LPEM FEB UI Sebut Demo Agustus 2025 Bentuk Kemarahan Kelas Menengah

Jakarta, CNBC Indonesia - Unjuk rasa atau demo berkepanjangan di penghujung Agustus 2025, hingga berujung kericuhan besar dan meluas di berbagai daerah, merupakan bentuk "kemarahan" kelas menengah kepada negara, menurut para peneliti LPEM FEB UI.
Kepala LPEM FEB UI Chaikal Nuryakin menjelaskan, "kemarahan" itu merupakan akumulasi dari tekanan perekonomian berkepanjangan yang dirasakan oleh masyarakat, namun tidak direspons oleh pemerintah dan DPR, sehingga kepentingannya terkesampingkan.
Permasalahan ini ia sebut dapat dibaca melalui principal-agent theory yang menjelaskan hubungan kontraktual antara pihak prinsipal, dalam hal ini rakyat, dengan agen nya, yakni DPR dan pemerintah.
"Nah principal agent problem terjadi diakibatkan adanya tujuan-tujuan dari misalnya kesejahteraan dari principle yang memang pada akhirnya berbeda dengan tujuan dari agent itu sendiri gitu. Terjadilah permasalahan," kata Chaikal dikutip dari youtube LPEM FEB UI, Kamis (4/9/2025).
Dekan Fakultas Ekonomi dan Bisnis Universitas Indonesia (UI), sekaligus peneliti senior LPEM FEB UI Teguh Dartanto mengatakan, bentuk jelas tak terakomodirnya kepentingan masyarakat selama ini hingga berakhir pada unjuk rasa besar dan meluas di berbagai daerah ialah lahirnya program-program populis yang tak satupun mampu menyejahterakan masyarakat.
Alih-alih beban hidup kelas menengah makin ringan dengan program-program populis pemerintah yang disetujui oleh DPR tanpa ada kritikan berarti, biaya ekonomi mereka malah makin besar yang diawali dengan kemarahan masyarakat terhadap kenaikan pesat beban pajak bumi dan bangunan (PBB) di Pati dan daerah lainnya.
Kenaikan pajak di daerah itu merupakan hasil dari program-program populis pemerintah pusat yang ini menghabiskan anggaran jumbo, sehingga pemerintah harus melakukan berbagai macam efisiensi dan ditambah lagi dengan memotong anggaran transfer ke daerah. Respon dari daerah mau tidak mau untuk mencari sumber pendanaan pembangunan, yang paling mudah ialah kenaikan pajak.

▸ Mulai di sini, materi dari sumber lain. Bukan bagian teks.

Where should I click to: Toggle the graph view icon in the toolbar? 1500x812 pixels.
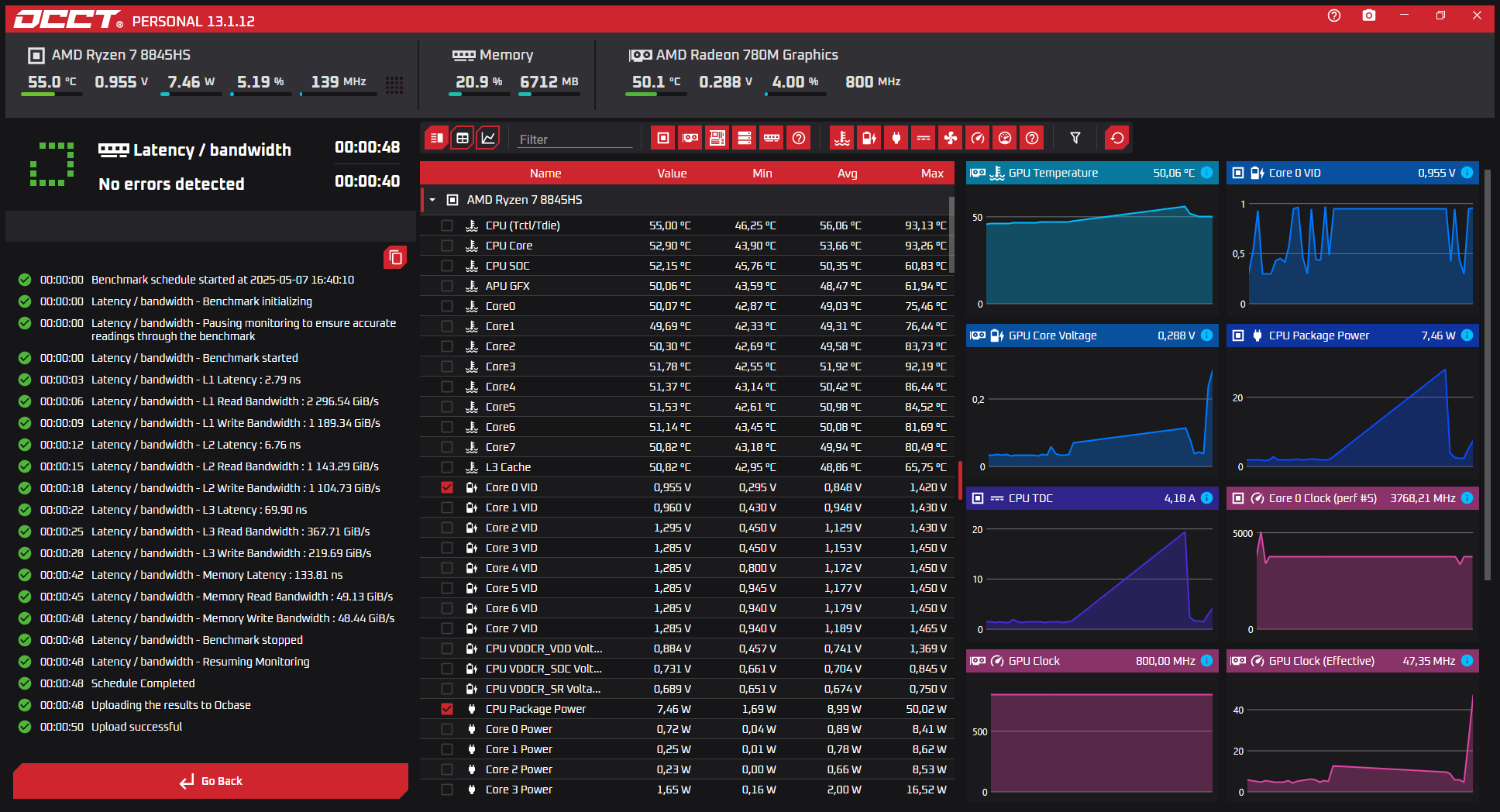pos(488,138)
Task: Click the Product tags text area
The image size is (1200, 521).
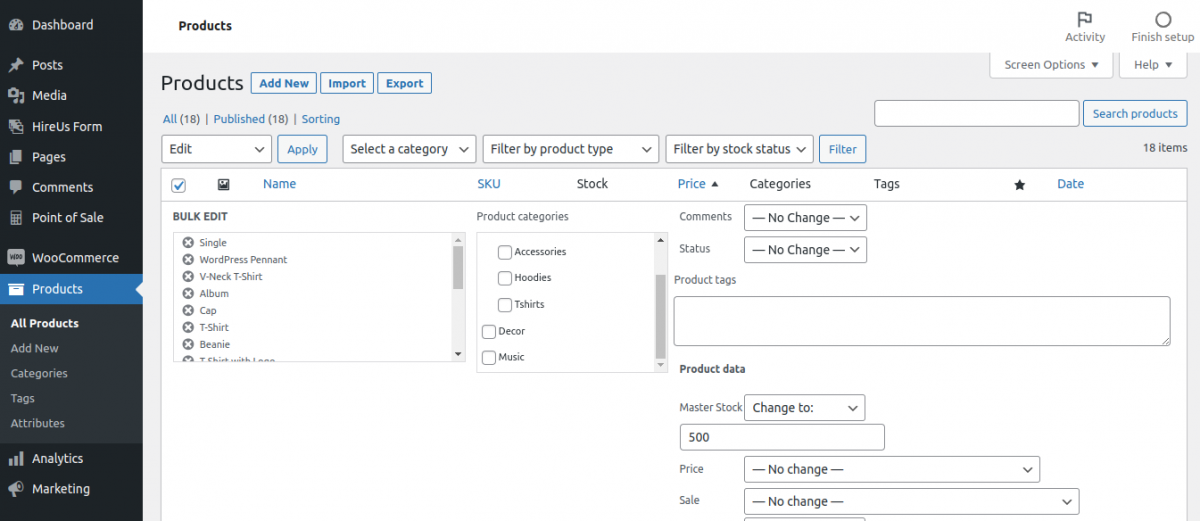Action: (922, 321)
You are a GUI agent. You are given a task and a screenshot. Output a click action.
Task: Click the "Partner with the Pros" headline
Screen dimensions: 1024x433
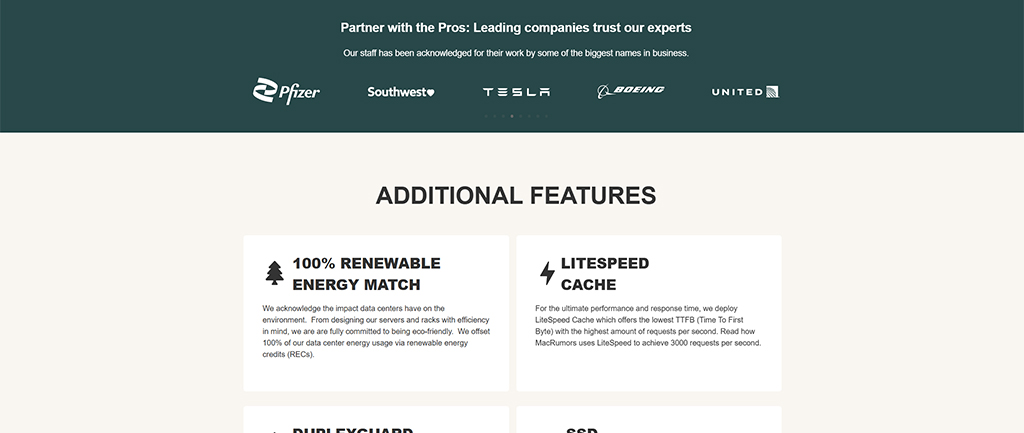click(x=515, y=27)
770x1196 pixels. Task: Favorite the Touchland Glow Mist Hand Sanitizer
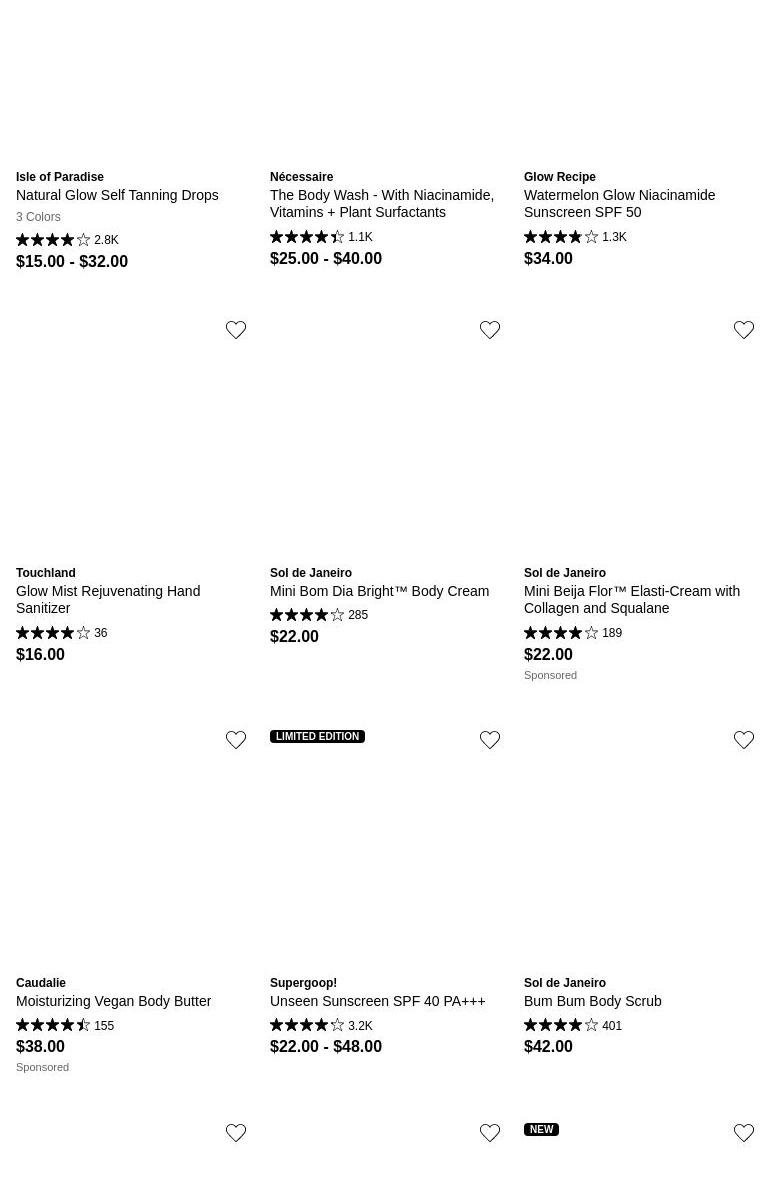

"Kenaikan pajak bumi dan bangunan, kendaraan dan bermotor, dan itu terjadi. Ditambah dengan arogansi dari pimpinan daerah atau juga mungkin yang di pusat juga terjadi, dan itu diawali dari Pati, dan akhirnya semuanya jadi berani," ucap Teguh.
Karena semakin terakumulasi beban hidup yang makin berat dan tak mampu dijawab oleh lembaga eksekutif maupun legislatif melalui program-program populis, masyarakat pada akhirnya mulai bersuara. Namun, Teguh menegaskan, suara masyarakat yang demo pada Agustus 2025 lalu bukan sekedar masyarakat biasa, melainkan masyarakat kelas menengah yang tidak menerima bantuan sosial dari pemerintah.
"Sehingga ketika terjadi sedikit guncangan mereka akan jatuh, dan kelas menengah pasti punya akses terhadap internet, terhadap informasi, sehingga mudah termobilisasi," tegasnya.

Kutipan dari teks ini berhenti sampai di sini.